"Life moves pretty fast. You don't stop and look around once in awhile, you could miss it." - Ferris Bueller

Sunday, May 27, 2007
Memorial Day 2007

Memorial Day means different things to different people. The holiday itself can be traced back to 1868 when “Decoration Day” was instituted as a day in which to decorate the graves of those who died in the Civil War. From those humble beginnings we now have the holiday that, among other things, signals the official start of summer.

It has always been a day to remember those brave individuals who gave the last full measure of devotion to their country on the battlefield. What began as a day where places like Fredericksburg, Charlottesville, and Gettysburg were mentioned today finds us trying to pronounce names like Fallujah, Khandahar, and Al Anbar. It is a day in which warriors will remember their fallen comrades.

I am a child of the United States Army. Father Cordeiro was commissioned as a Second Lieutenant shortly after I was born. For most of my childhood and a good chunk of my adolescent years if my address did not have the word “Fort”, “Presidio”, or “APO” in it, I did not feel like I was truly home. To me, the men and women of the United States Military have, and always will be, family.

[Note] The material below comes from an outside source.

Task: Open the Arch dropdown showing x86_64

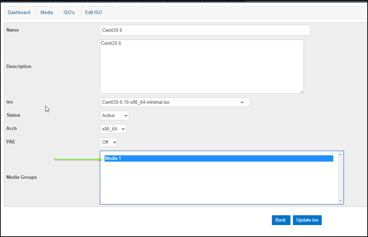Action: pos(113,129)
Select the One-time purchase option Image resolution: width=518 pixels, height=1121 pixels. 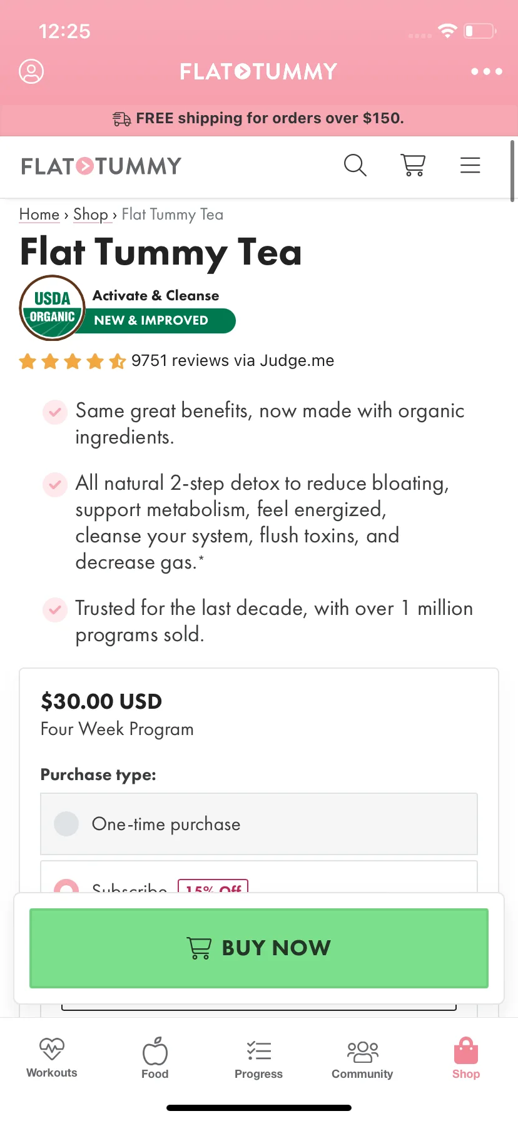coord(259,824)
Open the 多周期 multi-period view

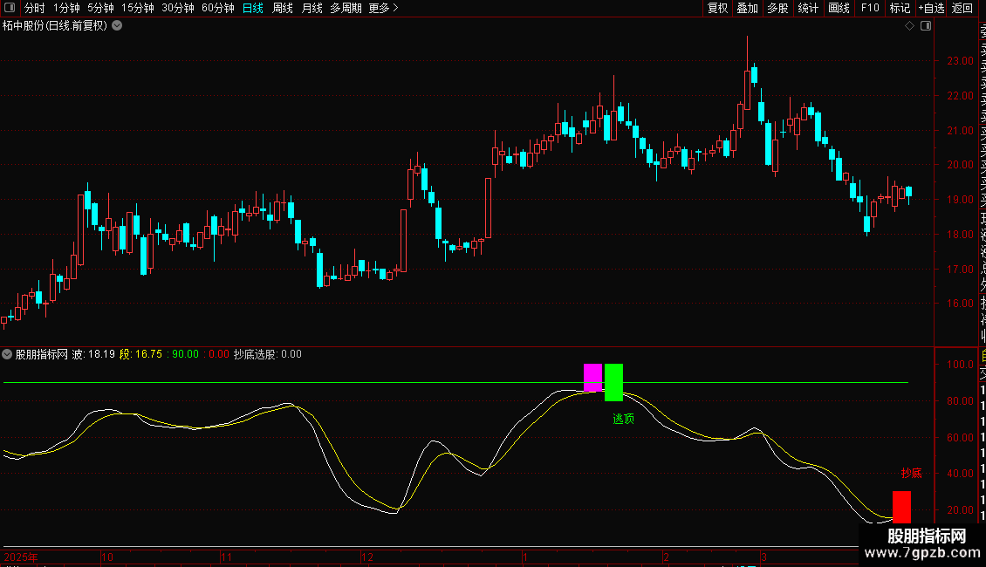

This Memorial Day, like most others, will find many Americans enjoying this truly American holiday. Many hot dogs and burgers will be grilled, and the odd steak will be accidentally carbonized. While it is all together fitting and proper that these festivities take place, it should be remembered these events happen under the umbrella of freedom which has been purchased and defended at an exceedingly high price – often with the very best men and women this country has to offer.

So, dear reader, celebrate Memorial Day – but as you do, take time to remember those who made such a holiday possible.

Here endeth the lesson.
Thursday, May 17, 2007
Walking In A Costco Wonderland
Costco is truly a monument to Capitalism. There’s one near my office and one was just recently put up near the shopping center closest to my home. This event caused the Ravishing Mrs. Cordeiro to renew our Costco membership and we recently went to the new warehouse as a stop on our weekly grocery run.

Men and women go to Costco for different reasons. Most women find the deals on bulk quantities of things you buy a lot of anyway – say flour, peanut butter, bread, etc. Costco caters to guys by putting the 12 foot high-definition plasma screen as close to the entrance as possible. Guys are immediately drawn to whatever is playing on the incredibly large screen – they could run endless loops of the Sound of Music and you’d still have a crowd of guys standing around commenting on the picture clarity to complete strangers.

So, after running the technology gadget gauntlet, the Ravishing Mrs. Cordeiro disappeared into a cavernous aisle and I wandered pushed Cordeirinha (strapped in her double wide cart) around the open middle area. Costco remains the only place on earth where you can go in empty handed and come out with the following:

Five pounds of sirloin steak - $11.95
One 8 foot long, 4 foot long, by 6 foot high inflatable water slide - $400
One hot tub – installed - $5,000

Needless to say, I didn’t walk out with any of those items. The Ravishing Mrs. Cordeiro kept shaking her head and saying something about a household budget.

Oh well. I did get the famous Costco lunch special – hot dog and a soda for $1.50. Somedays it’s the little things that make the difference.

Here endeth the lesson.
Monday, May 07, 2007
Every City Has Its Idiot
In Salt Lake City, they call that idiot “Mayor”.

Last Friday, Sean Hannity flew to Salt Lake City to debate Mayor Ross “Rocky” Anderson. I call it a debate using only the most liberal definition of that word because the whole exchange (most of which can be seen here) only showed Anderson’s ability to parrot the Daily Kos talking points he gets every morning. Anderson is and has been a huge embarrassment to Salt Lake City for his entire tenure as its mayor.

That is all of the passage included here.